Toforgive

von Rüdiger Vinschen

Toforgive

Neben Malte, der bereits einen Konzertbericht zum zweiten Boiled in Blood veröffentlicht hat, tummelte sich in Person von Rüdiger in der Alten Post in Emden ein weiterer Reaperzine-Redakteur. Er hat die Gelegenheit beim Schopf und Sänger Marco Ohdens von der Emder Mosh Metal-Formation TOFORGIVE gepackt und mit ihm über die Band, die Szene und Fanzines gequatscht.

 

Rüdiger: Hallo Marco! Heute sind wir beim TMC – Boiled In Blood, und davon ist das bereits die zweite Ausgabe. Ihr Jungs von TOFORGIVE seid heute Abend die Lokalmatadoren.

Marco: Heimspiel.

Rüdiger: Genau. Wie läuft das hier in der Alten Post? Ich zum Beispiel bin heute Abend zum ersten Mal hier. Was erwartet uns gleich?

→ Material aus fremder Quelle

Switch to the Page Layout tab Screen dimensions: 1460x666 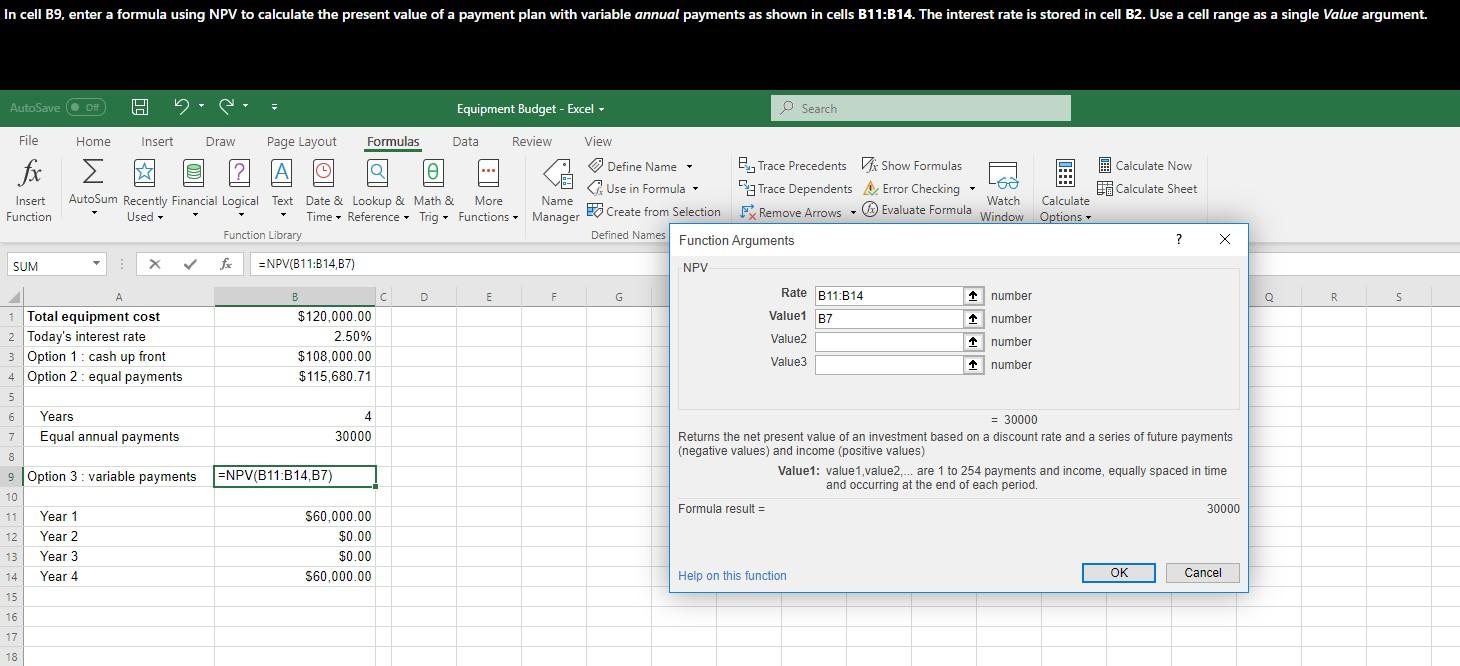301,142
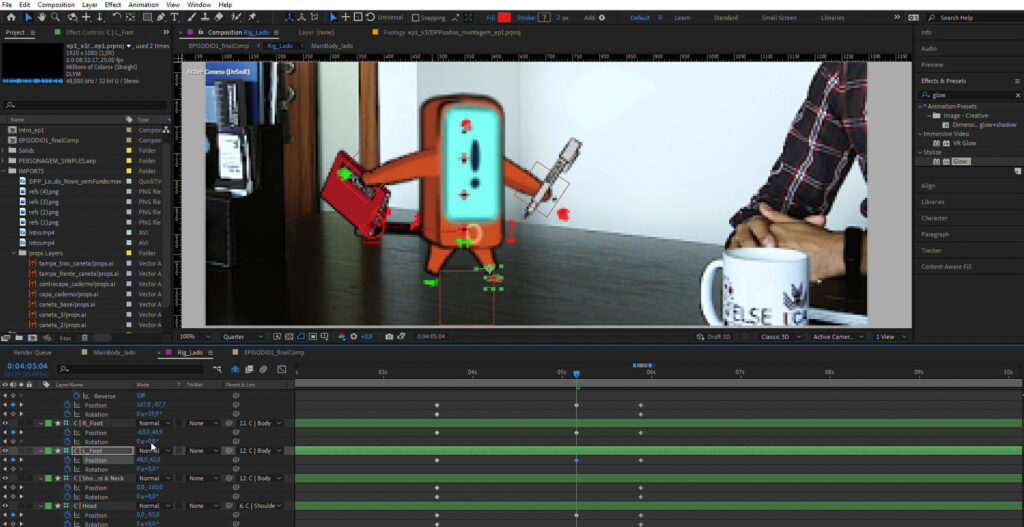Viewport: 1024px width, 527px height.
Task: Open the Classic 3D renderer dropdown
Action: click(778, 337)
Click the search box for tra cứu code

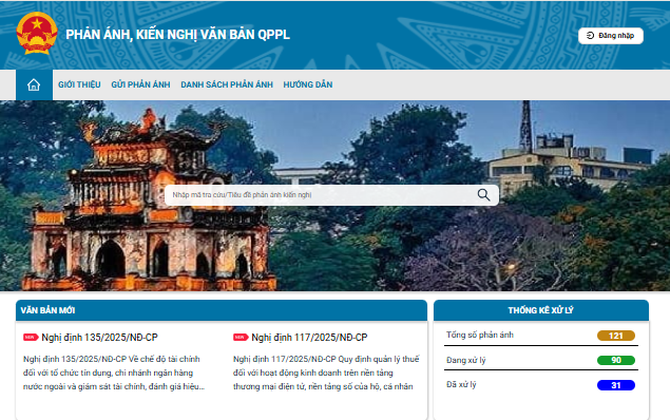click(x=320, y=195)
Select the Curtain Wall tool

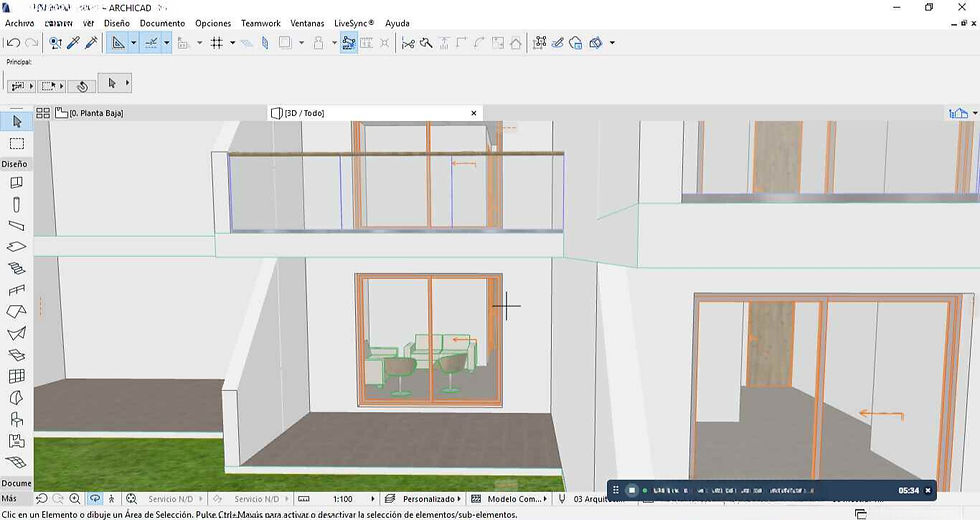pyautogui.click(x=16, y=376)
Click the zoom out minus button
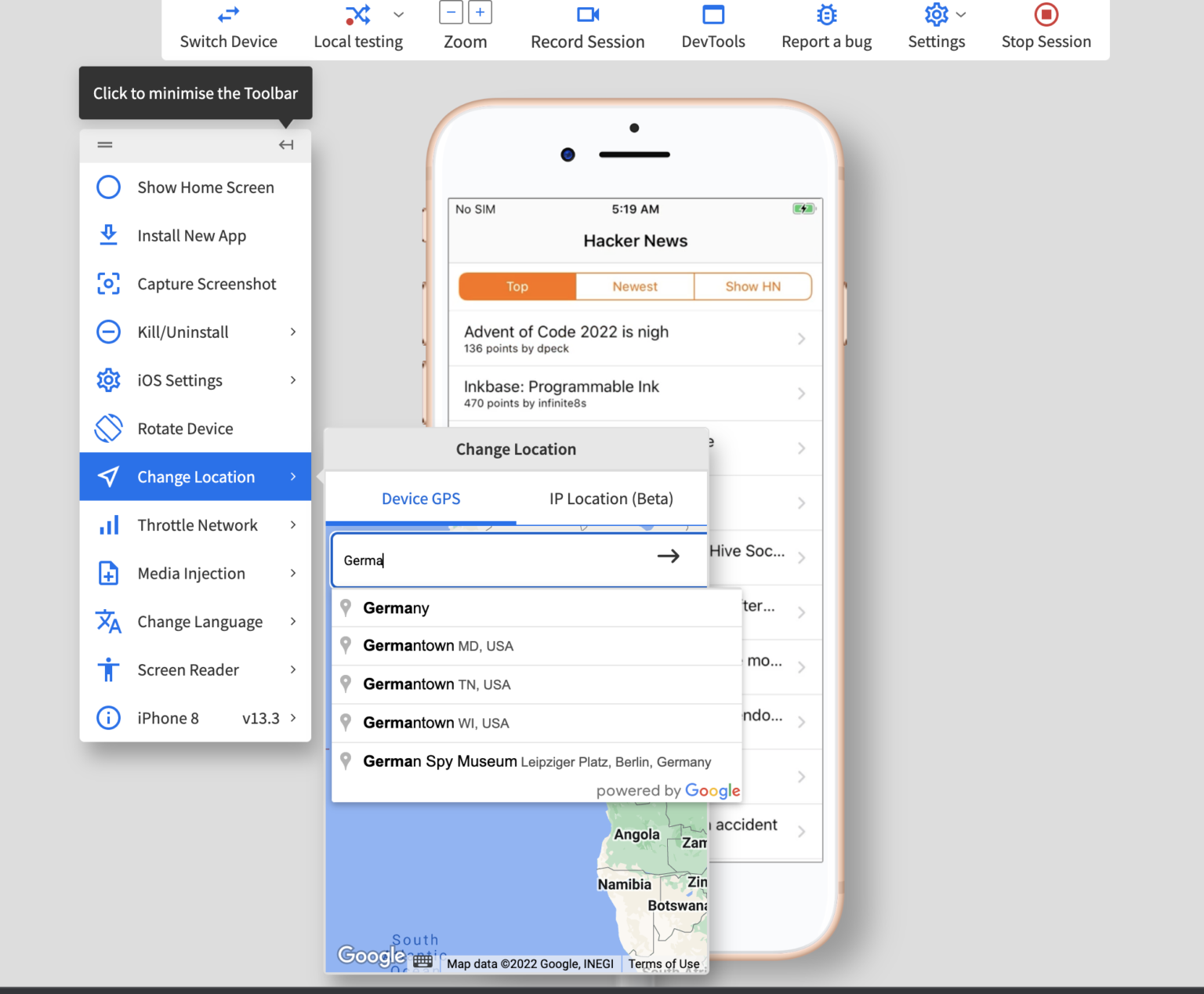Screen dimensions: 1204x994 (451, 13)
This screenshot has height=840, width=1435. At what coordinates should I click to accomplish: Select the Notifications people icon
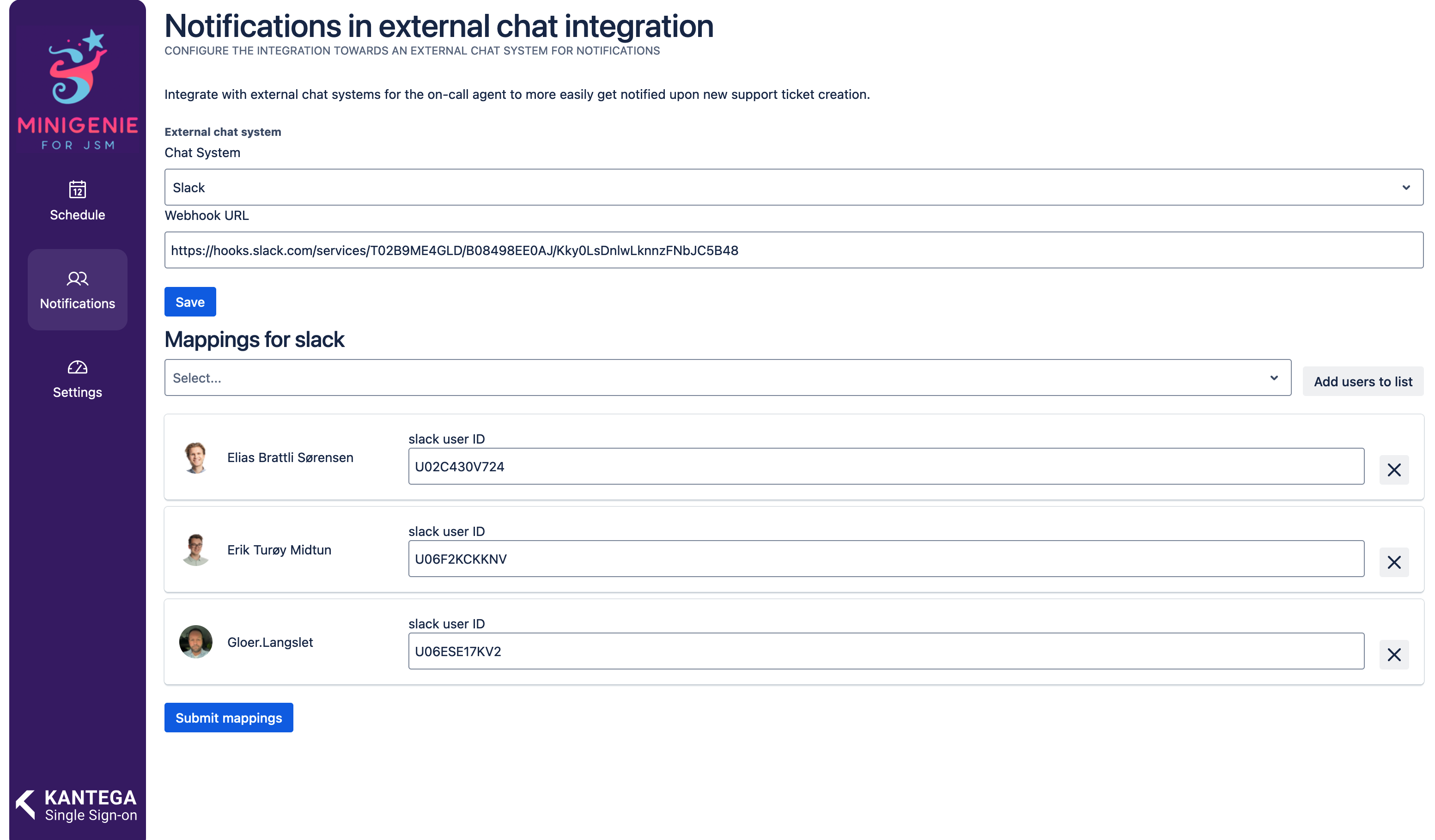point(78,279)
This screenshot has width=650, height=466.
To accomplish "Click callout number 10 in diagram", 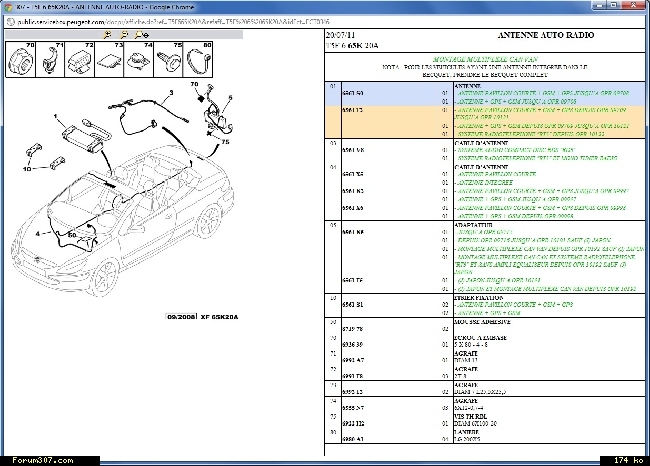I will point(27,169).
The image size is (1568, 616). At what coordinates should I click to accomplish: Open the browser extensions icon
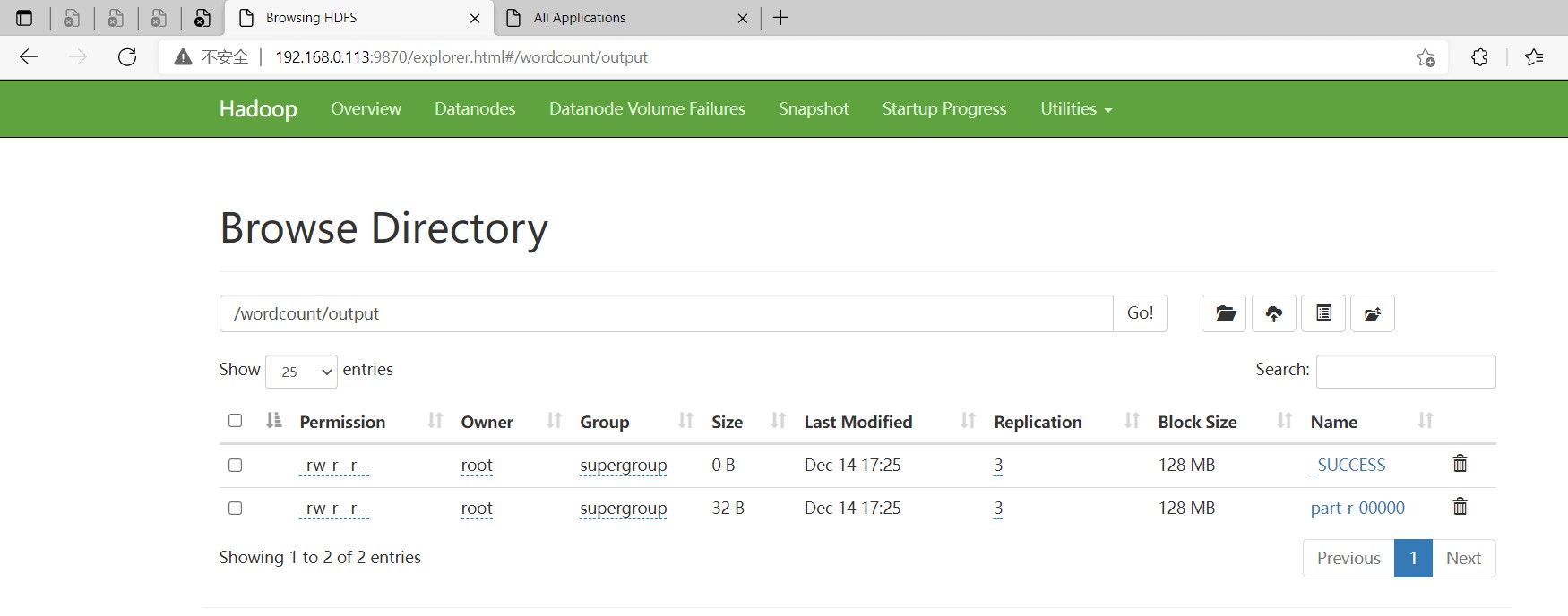click(1479, 57)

Marco: Viele Leute, hoffe ich. Das ist immer so ´ne Sache. An dem Lineup und an der Werbung liegt’s nicht, die sind top, wenn dann höchstens an den Leuten. Ich denke aber, dass heute Abend wohl einige kommen werden. Ich würde mich freuen, wenn 120 kommen, alles was on top ist, ist geil.

Rüdiger: 120 klingt gut. Habt Ihr einen guten Stand in der Emder Szene?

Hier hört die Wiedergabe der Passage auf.